>> BEGIN
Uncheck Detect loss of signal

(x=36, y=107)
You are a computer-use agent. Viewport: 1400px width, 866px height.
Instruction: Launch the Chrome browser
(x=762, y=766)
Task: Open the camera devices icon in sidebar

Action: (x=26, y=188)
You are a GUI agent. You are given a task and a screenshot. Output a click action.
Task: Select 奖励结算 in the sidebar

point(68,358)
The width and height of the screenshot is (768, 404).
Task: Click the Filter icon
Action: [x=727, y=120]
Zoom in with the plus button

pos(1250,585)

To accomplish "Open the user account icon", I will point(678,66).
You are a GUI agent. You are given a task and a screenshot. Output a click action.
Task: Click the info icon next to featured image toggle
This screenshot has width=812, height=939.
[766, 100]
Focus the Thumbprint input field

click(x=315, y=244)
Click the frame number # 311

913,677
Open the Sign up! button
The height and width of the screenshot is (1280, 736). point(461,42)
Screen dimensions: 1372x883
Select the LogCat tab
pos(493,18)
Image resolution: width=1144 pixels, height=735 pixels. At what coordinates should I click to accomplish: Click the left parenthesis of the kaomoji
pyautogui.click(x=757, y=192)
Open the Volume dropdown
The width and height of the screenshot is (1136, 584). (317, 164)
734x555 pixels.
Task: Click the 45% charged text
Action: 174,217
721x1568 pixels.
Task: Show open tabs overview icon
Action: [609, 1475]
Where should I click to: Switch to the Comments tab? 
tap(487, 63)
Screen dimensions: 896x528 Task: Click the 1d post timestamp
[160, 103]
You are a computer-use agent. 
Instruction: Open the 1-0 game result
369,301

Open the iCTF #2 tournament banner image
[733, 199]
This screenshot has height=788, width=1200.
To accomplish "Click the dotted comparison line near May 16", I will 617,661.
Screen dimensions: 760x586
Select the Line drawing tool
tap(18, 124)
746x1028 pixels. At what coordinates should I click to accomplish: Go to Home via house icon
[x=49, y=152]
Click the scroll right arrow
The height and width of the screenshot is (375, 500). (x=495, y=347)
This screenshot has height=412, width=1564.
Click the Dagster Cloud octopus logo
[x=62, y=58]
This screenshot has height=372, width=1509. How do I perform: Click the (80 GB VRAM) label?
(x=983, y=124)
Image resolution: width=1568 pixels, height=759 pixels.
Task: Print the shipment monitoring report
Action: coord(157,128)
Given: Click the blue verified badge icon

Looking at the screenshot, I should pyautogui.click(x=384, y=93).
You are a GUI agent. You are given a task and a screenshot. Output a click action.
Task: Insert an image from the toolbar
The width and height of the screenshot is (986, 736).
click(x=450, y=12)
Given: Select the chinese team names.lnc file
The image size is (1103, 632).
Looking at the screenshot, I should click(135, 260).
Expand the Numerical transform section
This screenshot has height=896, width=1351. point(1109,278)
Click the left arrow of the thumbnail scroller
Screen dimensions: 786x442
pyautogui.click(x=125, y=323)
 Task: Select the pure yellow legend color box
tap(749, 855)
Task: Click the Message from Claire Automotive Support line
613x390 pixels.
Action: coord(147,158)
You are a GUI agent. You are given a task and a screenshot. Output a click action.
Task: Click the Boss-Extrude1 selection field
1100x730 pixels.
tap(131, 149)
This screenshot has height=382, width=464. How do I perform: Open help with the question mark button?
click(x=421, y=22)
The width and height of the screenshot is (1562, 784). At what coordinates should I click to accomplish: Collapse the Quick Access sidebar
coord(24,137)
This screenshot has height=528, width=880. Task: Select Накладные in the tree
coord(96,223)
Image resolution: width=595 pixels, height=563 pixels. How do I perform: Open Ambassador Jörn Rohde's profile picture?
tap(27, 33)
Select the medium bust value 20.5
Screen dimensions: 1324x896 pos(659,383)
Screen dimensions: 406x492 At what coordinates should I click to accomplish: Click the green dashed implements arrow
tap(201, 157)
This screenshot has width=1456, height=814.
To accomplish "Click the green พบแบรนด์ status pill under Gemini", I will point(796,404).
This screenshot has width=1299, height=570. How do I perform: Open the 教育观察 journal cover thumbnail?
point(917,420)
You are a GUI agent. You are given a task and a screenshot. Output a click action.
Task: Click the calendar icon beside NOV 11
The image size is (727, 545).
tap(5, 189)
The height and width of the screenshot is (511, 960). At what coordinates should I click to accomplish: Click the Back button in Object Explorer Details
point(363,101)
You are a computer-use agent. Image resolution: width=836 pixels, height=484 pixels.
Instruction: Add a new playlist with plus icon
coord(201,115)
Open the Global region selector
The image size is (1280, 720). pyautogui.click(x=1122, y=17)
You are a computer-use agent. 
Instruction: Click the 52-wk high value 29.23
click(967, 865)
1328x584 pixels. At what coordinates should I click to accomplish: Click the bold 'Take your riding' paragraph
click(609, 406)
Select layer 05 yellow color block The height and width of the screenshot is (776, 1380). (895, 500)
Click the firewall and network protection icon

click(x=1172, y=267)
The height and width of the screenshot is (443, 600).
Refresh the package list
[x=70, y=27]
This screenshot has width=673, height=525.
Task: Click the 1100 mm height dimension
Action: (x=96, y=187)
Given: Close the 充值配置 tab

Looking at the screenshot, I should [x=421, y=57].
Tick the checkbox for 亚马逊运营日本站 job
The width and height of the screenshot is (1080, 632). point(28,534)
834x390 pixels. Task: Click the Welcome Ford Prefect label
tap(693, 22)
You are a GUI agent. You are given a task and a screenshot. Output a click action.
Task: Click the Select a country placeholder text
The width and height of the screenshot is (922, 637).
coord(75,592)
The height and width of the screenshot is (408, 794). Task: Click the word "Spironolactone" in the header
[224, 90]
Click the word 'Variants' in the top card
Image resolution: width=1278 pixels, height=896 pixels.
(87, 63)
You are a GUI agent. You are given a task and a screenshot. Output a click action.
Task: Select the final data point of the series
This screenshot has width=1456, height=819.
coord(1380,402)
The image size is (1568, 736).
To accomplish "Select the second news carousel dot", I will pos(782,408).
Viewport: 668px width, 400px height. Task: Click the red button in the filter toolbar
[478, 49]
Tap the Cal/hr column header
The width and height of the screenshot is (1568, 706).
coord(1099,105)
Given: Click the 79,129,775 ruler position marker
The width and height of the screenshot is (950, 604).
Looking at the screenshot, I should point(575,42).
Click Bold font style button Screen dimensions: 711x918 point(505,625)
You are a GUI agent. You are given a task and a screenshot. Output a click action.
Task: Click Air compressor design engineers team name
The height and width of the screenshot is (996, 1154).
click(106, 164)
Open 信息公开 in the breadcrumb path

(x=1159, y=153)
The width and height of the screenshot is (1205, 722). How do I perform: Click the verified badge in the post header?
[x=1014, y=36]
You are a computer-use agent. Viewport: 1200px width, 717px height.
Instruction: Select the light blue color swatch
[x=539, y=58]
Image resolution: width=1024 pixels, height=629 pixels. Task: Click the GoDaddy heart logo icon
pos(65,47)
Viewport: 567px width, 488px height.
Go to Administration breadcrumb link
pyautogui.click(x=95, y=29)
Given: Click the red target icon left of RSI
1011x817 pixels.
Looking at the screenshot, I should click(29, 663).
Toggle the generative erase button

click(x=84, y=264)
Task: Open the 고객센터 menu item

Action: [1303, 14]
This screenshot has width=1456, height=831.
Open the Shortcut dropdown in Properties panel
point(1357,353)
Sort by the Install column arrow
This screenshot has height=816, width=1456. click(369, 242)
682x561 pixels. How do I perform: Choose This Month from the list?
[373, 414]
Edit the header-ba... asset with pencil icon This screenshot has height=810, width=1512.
>> END
TASK OBJECTIVE: Rewrite all of the entries above, changing "kaomoji" to "emoticon" and keeping everything else the same.

WRITTEN ANSWER:
Uncheck Detect loss of signal

(x=36, y=107)
You are a computer-use agent. Viewport: 1400px width, 866px height.
Instruction: Launch the Chrome browser
(x=762, y=766)
Task: Open the camera devices icon in sidebar

Action: (x=26, y=188)
You are a GUI agent. You are given a task and a screenshot. Output a click action.
Task: Select 奖励结算 in the sidebar

point(68,358)
The width and height of the screenshot is (768, 404).
Task: Click the Filter icon
Action: [x=727, y=120]
Zoom in with the plus button

pos(1250,585)

To accomplish "Open the user account icon", I will point(678,66).
You are a GUI agent. You are given a task and a screenshot. Output a click action.
Task: Click the info icon next to featured image toggle
This screenshot has width=812, height=939.
[766, 100]
Focus the Thumbprint input field

click(x=315, y=244)
Click the frame number # 311

913,677
Open the Sign up! button
The height and width of the screenshot is (1280, 736). point(461,42)
Screen dimensions: 1372x883
Select the LogCat tab
pos(493,18)
Image resolution: width=1144 pixels, height=735 pixels. At what coordinates should I click to accomplish: Click the left parenthesis of the emoticon
pyautogui.click(x=757, y=192)
Open the Volume dropdown
The width and height of the screenshot is (1136, 584). (317, 164)
734x555 pixels.
Task: Click the 45% charged text
Action: 174,217
721x1568 pixels.
Task: Show open tabs overview icon
Action: [609, 1475]
Where should I click to: Switch to the Comments tab? 
tap(487, 63)
Screen dimensions: 896x528 Task: Click the 1d post timestamp
[160, 103]
You are a computer-use agent. 
Instruction: Open the 1-0 game result
369,301

Open the iCTF #2 tournament banner image
[733, 199]
This screenshot has height=788, width=1200.
To accomplish "Click the dotted comparison line near May 16", I will 617,661.
Screen dimensions: 760x586
Select the Line drawing tool
tap(18, 124)
746x1028 pixels. At what coordinates should I click to accomplish: Go to Home via house icon
[x=49, y=152]
Click the scroll right arrow
The height and width of the screenshot is (375, 500). (x=495, y=347)
This screenshot has height=412, width=1564.
Click the Dagster Cloud octopus logo
[x=62, y=58]
This screenshot has height=372, width=1509. How do I perform: Click the (80 GB VRAM) label?
(x=983, y=124)
Image resolution: width=1568 pixels, height=759 pixels.
Task: Print the shipment monitoring report
Action: coord(157,128)
Given: Click the blue verified badge icon

Looking at the screenshot, I should pyautogui.click(x=384, y=93).
You are a GUI agent. You are given a task and a screenshot. Output a click action.
Task: Insert an image from the toolbar
The width and height of the screenshot is (986, 736).
click(x=450, y=12)
Given: Select the chinese team names.lnc file
The image size is (1103, 632).
Looking at the screenshot, I should click(135, 260).
Expand the Numerical transform section
This screenshot has height=896, width=1351. point(1109,278)
Click the left arrow of the thumbnail scroller
Screen dimensions: 786x442
pyautogui.click(x=125, y=323)
 Task: Select the pure yellow legend color box
tap(749, 855)
Task: Click the Message from Claire Automotive Support line
613x390 pixels.
Action: coord(147,158)
You are a GUI agent. You are given a task and a screenshot. Output a click action.
Task: Click the Boss-Extrude1 selection field
1100x730 pixels.
tap(131, 149)
This screenshot has height=382, width=464. How do I perform: Open help with the question mark button?
click(x=421, y=22)
The width and height of the screenshot is (1562, 784). At what coordinates should I click to accomplish: Collapse the Quick Access sidebar
coord(24,137)
This screenshot has height=528, width=880. Task: Select Накладные in the tree
coord(96,223)
Image resolution: width=595 pixels, height=563 pixels. How do I perform: Open Ambassador Jörn Rohde's profile picture?
tap(27, 33)
Select the medium bust value 20.5
Screen dimensions: 1324x896 pos(659,383)
Screen dimensions: 406x492 At what coordinates should I click to accomplish: Click the green dashed implements arrow
tap(201, 157)
This screenshot has width=1456, height=814.
To accomplish "Click the green พบแบรนด์ status pill under Gemini", I will point(796,404).
This screenshot has width=1299, height=570. How do I perform: Open the 教育观察 journal cover thumbnail?
point(917,420)
You are a GUI agent. You are given a task and a screenshot. Output a click action.
Task: Click the calendar icon beside NOV 11
The image size is (727, 545).
tap(5, 189)
The height and width of the screenshot is (511, 960). At what coordinates should I click to accomplish: Click the Back button in Object Explorer Details
point(363,101)
You are a computer-use agent. Image resolution: width=836 pixels, height=484 pixels.
Instruction: Add a new playlist with plus icon
coord(201,115)
Open the Global region selector
The image size is (1280, 720). pyautogui.click(x=1122, y=17)
You are a computer-use agent. 
Instruction: Click the 52-wk high value 29.23
click(967, 865)
1328x584 pixels. At what coordinates should I click to accomplish: Click the bold 'Take your riding' paragraph
click(609, 406)
Select layer 05 yellow color block The height and width of the screenshot is (776, 1380). (895, 500)
Click the firewall and network protection icon

click(x=1172, y=267)
The height and width of the screenshot is (443, 600).
Refresh the package list
[x=70, y=27]
This screenshot has width=673, height=525.
Task: Click the 1100 mm height dimension
Action: (x=96, y=187)
Given: Close the 充值配置 tab

Looking at the screenshot, I should [x=421, y=57].
Tick the checkbox for 亚马逊运营日本站 job
The width and height of the screenshot is (1080, 632). point(28,534)
834x390 pixels. Task: Click the Welcome Ford Prefect label
tap(693, 22)
You are a GUI agent. You are given a task and a screenshot. Output a click action.
Task: Click the Select a country placeholder text
The width and height of the screenshot is (922, 637).
coord(75,592)
The height and width of the screenshot is (408, 794). Task: Click the word "Spironolactone" in the header
[224, 90]
Click the word 'Variants' in the top card
Image resolution: width=1278 pixels, height=896 pixels.
(87, 63)
You are a GUI agent. You are given a task and a screenshot. Output a click action.
Task: Select the final data point of the series
This screenshot has width=1456, height=819.
coord(1380,402)
The image size is (1568, 736).
To accomplish "Select the second news carousel dot", I will pos(782,408).
Viewport: 668px width, 400px height. Task: Click the red button in the filter toolbar
[478, 49]
Tap the Cal/hr column header
The width and height of the screenshot is (1568, 706).
coord(1099,105)
Given: Click the 79,129,775 ruler position marker
The width and height of the screenshot is (950, 604).
Looking at the screenshot, I should point(575,42).
Click Bold font style button Screen dimensions: 711x918 point(505,625)
You are a GUI agent. You are given a task and a screenshot. Output a click action.
Task: Click Air compressor design engineers team name
The height and width of the screenshot is (996, 1154).
click(106, 164)
Open 信息公开 in the breadcrumb path

(x=1159, y=153)
The width and height of the screenshot is (1205, 722). How do I perform: Click the verified badge in the post header?
[x=1014, y=36]
You are a computer-use agent. Viewport: 1200px width, 717px height.
Instruction: Select the light blue color swatch
[x=539, y=58]
Image resolution: width=1024 pixels, height=629 pixels. Task: Click the GoDaddy heart logo icon
pos(65,47)
Viewport: 567px width, 488px height.
Go to Administration breadcrumb link
pyautogui.click(x=95, y=29)
Given: Click the red target icon left of RSI
1011x817 pixels.
Looking at the screenshot, I should click(29, 663).
Toggle the generative erase button

click(x=84, y=264)
Task: Open the 고객센터 menu item

Action: [1303, 14]
This screenshot has width=1456, height=831.
Open the Shortcut dropdown in Properties panel
point(1357,353)
Sort by the Install column arrow
This screenshot has height=816, width=1456. click(369, 242)
682x561 pixels. How do I perform: Choose This Month from the list?
[373, 414]
Edit the header-ba... asset with pencil icon This screenshot has height=810, width=1512.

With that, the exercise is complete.